## What the exercise asks
Your answer should be the data below, reproduced with nothing changed.

::::

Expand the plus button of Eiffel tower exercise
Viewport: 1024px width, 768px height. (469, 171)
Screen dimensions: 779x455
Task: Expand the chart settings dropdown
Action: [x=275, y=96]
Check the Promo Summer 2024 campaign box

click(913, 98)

::::

## Expected output
Expand the plus button of Eiffel tower exercise
Viewport: 1024px width, 768px height. (469, 171)
Screen dimensions: 779x455
Task: Expand the chart settings dropdown
Action: [x=275, y=96]
Check the Promo Summer 2024 campaign box

click(913, 98)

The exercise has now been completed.